Yes, Virginia, menstrual cloths that can be washed and reused aren’t just for hippies anymore. There are whole businesses devoted to eco-friendly periods: In addition to Lunapads, a girl can find supplies online at Etsy, GladRags, Sckoon, Ecomenses, Jillian’s Drawers, New Moon, and — my personal favorite, as far as names go — Party in My Pants. I figure in the three decades plus that I’ve been bleeding every month (that’s roughly 342 times, if you don’t count two pregnancy stints) I’ve done my part to contribute to the pile of 14 billion pads, tampons and applicators that go into North American landfills every year. Why not give DIY periods a try?

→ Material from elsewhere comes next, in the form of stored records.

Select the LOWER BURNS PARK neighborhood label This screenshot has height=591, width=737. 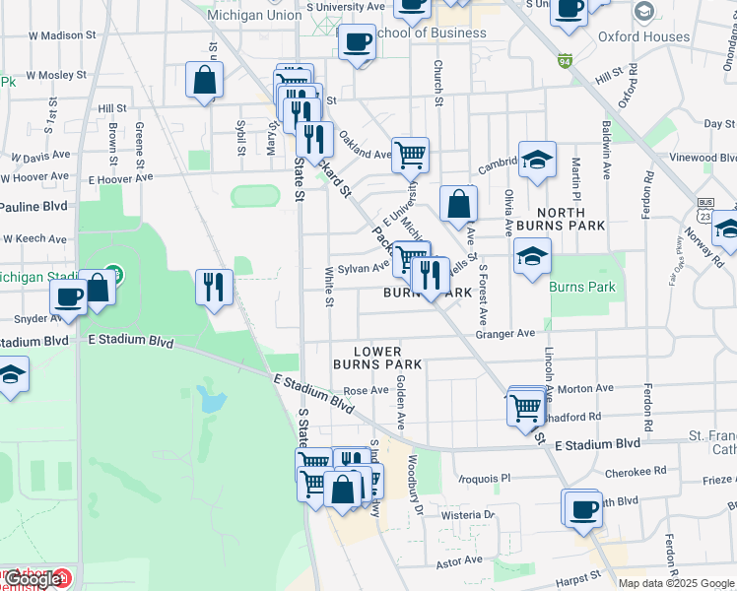(x=389, y=358)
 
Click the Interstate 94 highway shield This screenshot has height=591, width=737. (x=564, y=61)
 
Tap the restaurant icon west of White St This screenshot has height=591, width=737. (x=214, y=287)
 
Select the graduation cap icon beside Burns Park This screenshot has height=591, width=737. (x=532, y=256)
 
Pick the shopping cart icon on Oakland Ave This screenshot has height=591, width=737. (x=410, y=153)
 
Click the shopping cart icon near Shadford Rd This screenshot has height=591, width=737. (x=526, y=405)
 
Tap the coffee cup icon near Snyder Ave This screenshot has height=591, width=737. (x=68, y=296)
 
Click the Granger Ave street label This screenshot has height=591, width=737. (x=504, y=334)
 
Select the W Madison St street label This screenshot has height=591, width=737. (x=62, y=34)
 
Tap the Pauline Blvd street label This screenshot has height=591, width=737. (x=34, y=207)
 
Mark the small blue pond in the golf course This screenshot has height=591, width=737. (x=209, y=399)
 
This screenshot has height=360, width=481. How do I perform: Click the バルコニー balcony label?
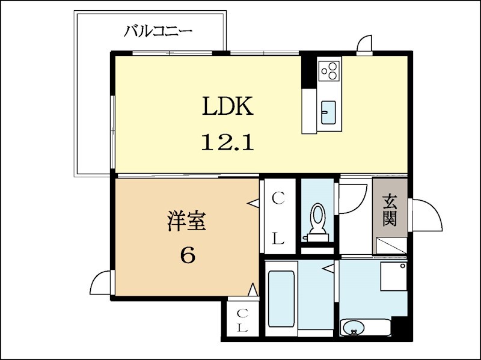158,31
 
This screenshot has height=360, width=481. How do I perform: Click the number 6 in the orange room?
187,255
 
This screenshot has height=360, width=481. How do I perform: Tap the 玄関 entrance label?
390,210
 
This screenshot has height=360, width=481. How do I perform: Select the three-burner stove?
329,71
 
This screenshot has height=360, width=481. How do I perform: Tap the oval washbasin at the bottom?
353,328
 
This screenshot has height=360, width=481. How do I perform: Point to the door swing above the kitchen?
364,46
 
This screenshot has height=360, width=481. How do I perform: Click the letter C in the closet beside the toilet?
278,198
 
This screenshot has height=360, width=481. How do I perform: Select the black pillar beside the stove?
308,72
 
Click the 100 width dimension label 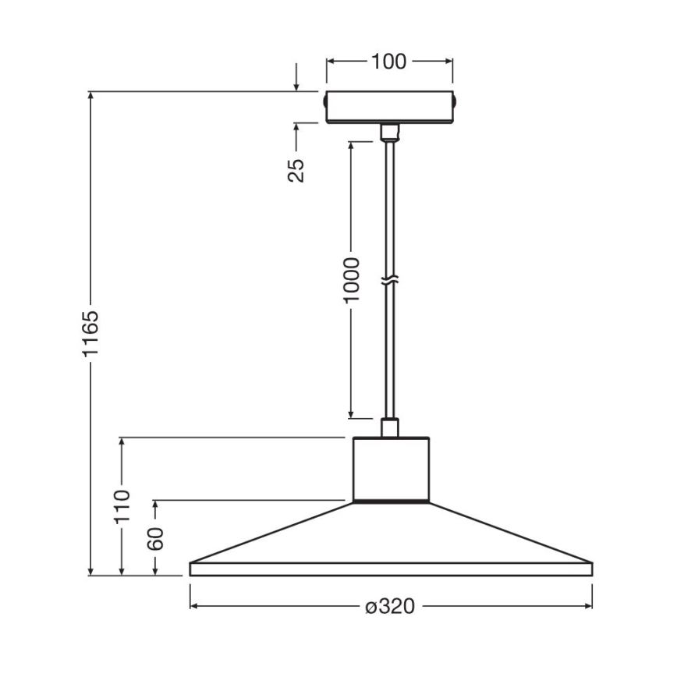pos(389,62)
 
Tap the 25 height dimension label pos(296,169)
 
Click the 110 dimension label pos(122,508)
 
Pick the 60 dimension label pos(156,539)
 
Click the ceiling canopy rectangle pos(389,107)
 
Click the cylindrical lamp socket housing pos(390,468)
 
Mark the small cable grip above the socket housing pos(389,427)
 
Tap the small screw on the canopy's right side pos(455,101)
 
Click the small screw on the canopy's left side pos(324,101)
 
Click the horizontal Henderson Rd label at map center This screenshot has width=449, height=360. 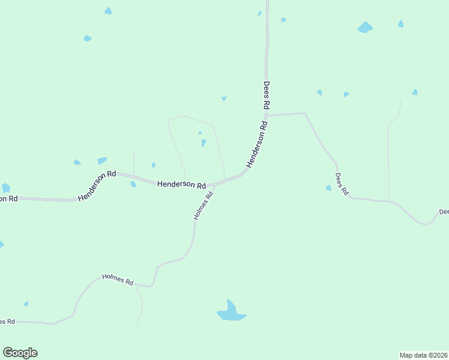tap(181, 185)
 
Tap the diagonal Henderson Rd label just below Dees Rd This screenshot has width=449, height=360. tap(256, 145)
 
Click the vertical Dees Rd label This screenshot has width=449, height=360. tap(267, 95)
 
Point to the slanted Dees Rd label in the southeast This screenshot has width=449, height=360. tap(342, 184)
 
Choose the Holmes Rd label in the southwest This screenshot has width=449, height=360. tap(118, 279)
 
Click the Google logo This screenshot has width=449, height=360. tap(20, 352)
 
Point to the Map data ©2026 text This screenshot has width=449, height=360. tap(423, 355)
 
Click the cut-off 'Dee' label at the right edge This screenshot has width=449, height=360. tap(444, 212)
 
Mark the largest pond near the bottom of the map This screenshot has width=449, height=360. tap(231, 311)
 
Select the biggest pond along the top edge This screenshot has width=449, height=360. tap(365, 27)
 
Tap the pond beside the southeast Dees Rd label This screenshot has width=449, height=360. tap(328, 188)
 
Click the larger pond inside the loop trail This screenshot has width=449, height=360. tap(203, 143)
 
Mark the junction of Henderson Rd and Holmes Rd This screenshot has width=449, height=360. tap(214, 184)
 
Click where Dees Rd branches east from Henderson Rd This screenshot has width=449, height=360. tap(267, 114)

I buy the Starter Kit. The pads are made of cute patterned fabric — flowers and peace signs and seashells and skulls — so that’s fun. And the liners are soft-as-a-baby’s-butt fleece. I watch the instructional video and learn that, not only will I get used to taking care of my Lunapads so they will last for years to come, I will grow to more deeply appreciate my body and my cycle. I learn how to clean the pads (let them steep overnight in gentle soap if you can’t do laundry right away) and even pick up a handy gardening tip: my plants will thrive if I feed them the iron-infused water.
The instructional video does not mention how to respond when your 11-year old son asks, “What’s in that bowl in the bathroom? Is it barf?”

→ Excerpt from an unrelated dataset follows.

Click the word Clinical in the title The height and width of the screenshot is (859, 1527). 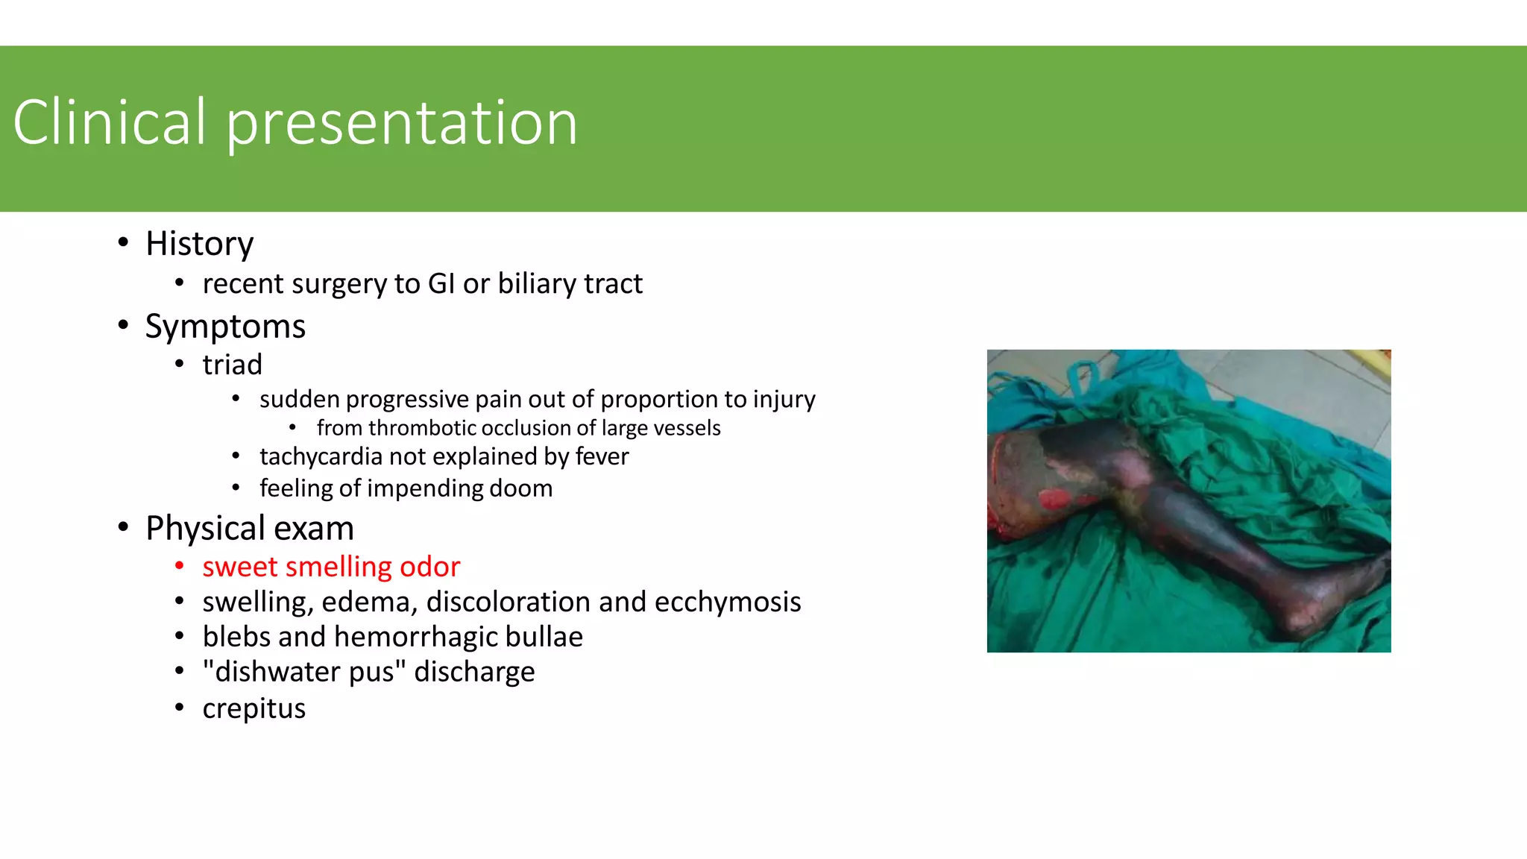point(109,122)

On day two of The Lunapad Experiment one of my homies calls. This is a girl with some life skills. Not only has she rocked the eco-menstruation thing — thus I know for sure it’s doable — she’s followed the Grateful Dead, worked as a mortgage broker, and started at least three businesses, including a health food store, a recycling company, and a home decluttering service. She has four dogs and owns a Beretta. “How’s it going?” she asks.
“Oh, me and my fleece diapers, we’re doing great over here,” I tell her. “It’s a veritable bloodfest.”

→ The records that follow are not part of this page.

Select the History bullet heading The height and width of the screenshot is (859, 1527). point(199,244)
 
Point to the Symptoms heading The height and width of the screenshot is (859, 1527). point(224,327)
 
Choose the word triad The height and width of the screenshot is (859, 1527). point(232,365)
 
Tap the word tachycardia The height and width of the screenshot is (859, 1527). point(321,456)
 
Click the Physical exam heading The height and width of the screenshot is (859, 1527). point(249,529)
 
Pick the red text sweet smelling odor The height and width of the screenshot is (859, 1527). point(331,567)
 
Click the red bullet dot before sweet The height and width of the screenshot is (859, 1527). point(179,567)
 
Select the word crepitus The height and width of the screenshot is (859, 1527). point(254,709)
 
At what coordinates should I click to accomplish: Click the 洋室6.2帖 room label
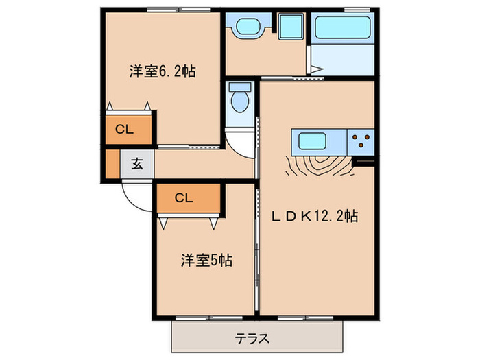coord(163,71)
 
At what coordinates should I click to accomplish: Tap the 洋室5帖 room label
coord(206,261)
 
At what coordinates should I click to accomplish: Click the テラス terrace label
coord(252,339)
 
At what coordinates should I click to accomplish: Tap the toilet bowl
coord(240,100)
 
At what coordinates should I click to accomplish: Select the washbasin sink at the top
coord(246,28)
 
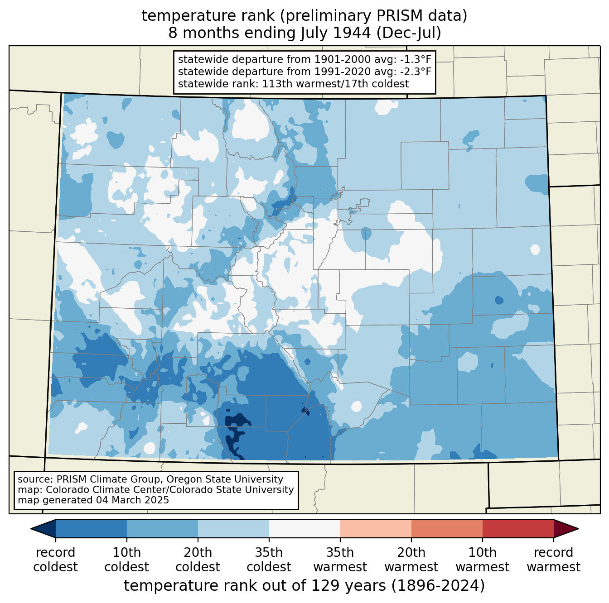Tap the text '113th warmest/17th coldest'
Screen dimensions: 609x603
(336, 84)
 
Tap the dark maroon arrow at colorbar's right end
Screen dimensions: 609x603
(566, 528)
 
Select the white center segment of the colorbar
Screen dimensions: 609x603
(304, 528)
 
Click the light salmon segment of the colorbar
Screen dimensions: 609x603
(376, 528)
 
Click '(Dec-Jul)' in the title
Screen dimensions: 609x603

“Hold the course,” she says.
We hang up and I slip into a fantasy about a modern version of the Red Tent. Instead of five days of bloating, irritability, and cramps layered over the usual duties of work and homemaking, perhaps I could have a week in bed, with chocolate, a pile of Oprah magazines, a few action movies, and servants. I wonder if maybe all those Judeo-Christian laws about how menstruating women are unclean were a joke our foremothers played on the men to catch a break. I can just picture some Jewish chick in ancient Israel telling her old man a horror story or two about menstrual emissions and laughing to herself as he toddles off to revise the Torah.
After a week, I decide the eco-menses thing — while perhaps a bit messy, more “hands on,” if you will — isn’t that bad. Sure, I don’t know how long this particular manifestation of my reduce, reuse, and recycle effort will last, and I’m completely clear that I will not be taking my Lunapads with me on my next business trip, should the need arise. But it has to be a good thing, every once in a while, to push one’s personal limit, don’t you think?